Providing system level frequency support from wind across the full operating range

Conventional synchronous generation provides inherent frequency support to power networks via the
physical inertial properties of the machines. As the number of these synchronous generators on the network
decreases, and converter-interfaced renewable generation increases, this frequency support must now be
provided from other sources. The use of wind turbines to provide frequency support at the inertial timescale
(roughly 5ms - 2s) has been established as a feasible proposition for some time and in multiple studies.
However, several issues remain for the use of wind power to provide this frequency support:
>Most studies of inertial support from WTs are based on operation at full power. However, grid codes
require inertia provision to be guaranteed at all operating points. How can inertia provision be
extended to be provided at lower wind speeds?
>What is the best way of quantifying inertia provision given the variation across operating conditions?
>What is the optimum strategy for inertia provision across the maximum operating range e.g.,
curtailment versus temporary over-rating?
>How do grid forming algorithms perform in terms of inertia provision in a network with high converter
penetration and how can it best be operated/tuned to provide frequency support?
>To what extent can WTs using Grid Forming control schemes be used to contribute to droop support
over the 2s to a few minutes timescale? What is the cost in terms of lost energy production prior to
an event?
>Inertia support at WT level vs farm level - which is the best control strategy to maximise frequency
support and minimise negative impacts on individual WTs?
This project should review the current control strategies, performance and limitations in the literature for
frequency support from WTs. A range of time and frequency domain modelling techniques should be used to
implement control strategies for frequency support, assess performance across the operating point range and
suggest improvements for providing inertia support at low wind speeds. The impact on WT energy production
and lifetime health and the limitations of WTs for frequency support should also be analysed. The addition of
energy storage to improve performance may also be considered.

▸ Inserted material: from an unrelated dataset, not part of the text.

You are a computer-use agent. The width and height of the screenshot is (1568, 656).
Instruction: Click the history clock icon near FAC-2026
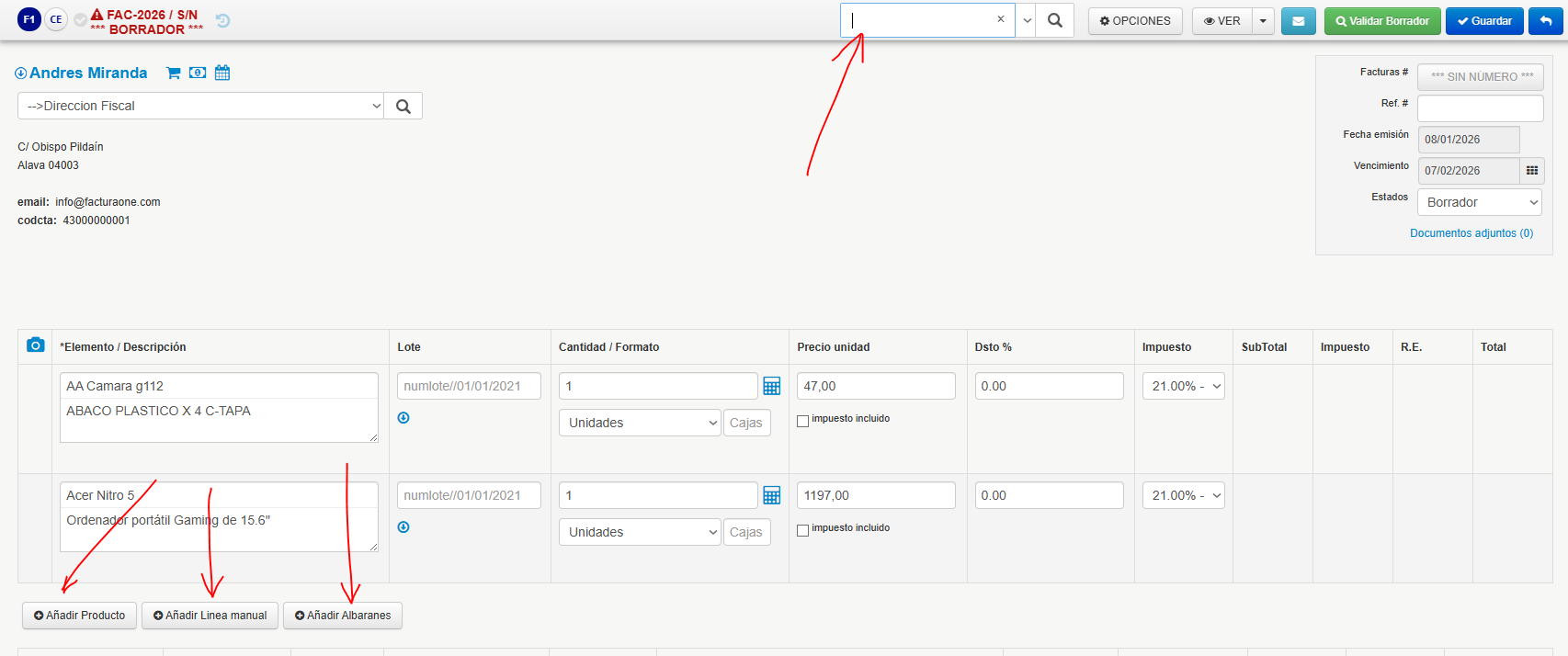tap(222, 20)
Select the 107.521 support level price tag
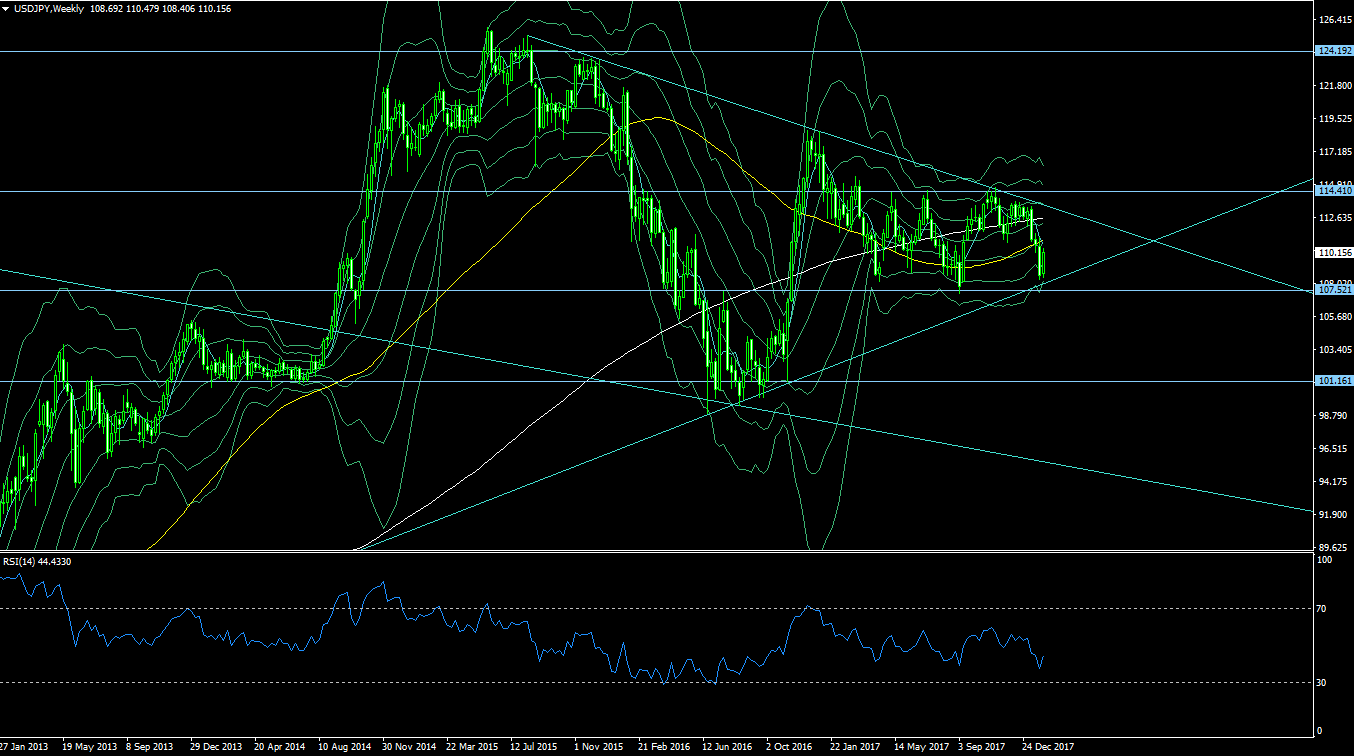The width and height of the screenshot is (1354, 756). pyautogui.click(x=1335, y=290)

This outward-facing doctoral training centre will create impact through knowledge enhancement and leadership development which will have significant benefit for society, people and the economy.

Societal Impacts:
A very large increase in renewable energy generation, mainly wind, wave and tidal, is expected in the coming years and decades to meet the UK Government and international obligations to reducing greenhouse gas emissions by at least 80 per cent by 2050 when compared to 1990 levels. In particular, the Offshore Wind Industry Council is proposing, under a Sector Deal, to deliver 30GW of offshore wind by 2030 and 50GW by 2050, whilst reducing the average price of electricity by 18%. The longer term societal and economic impacts arise from the difference that the CDT programme and its graduates make to the UK realising this medium-term and longer-term target. The societal impact of meeting these targets, over failing to meet them, can be calculated in avoided CO2, increased sustainability, security and resilience of the energy system in a safe, affordable and environmentally sensitive manner.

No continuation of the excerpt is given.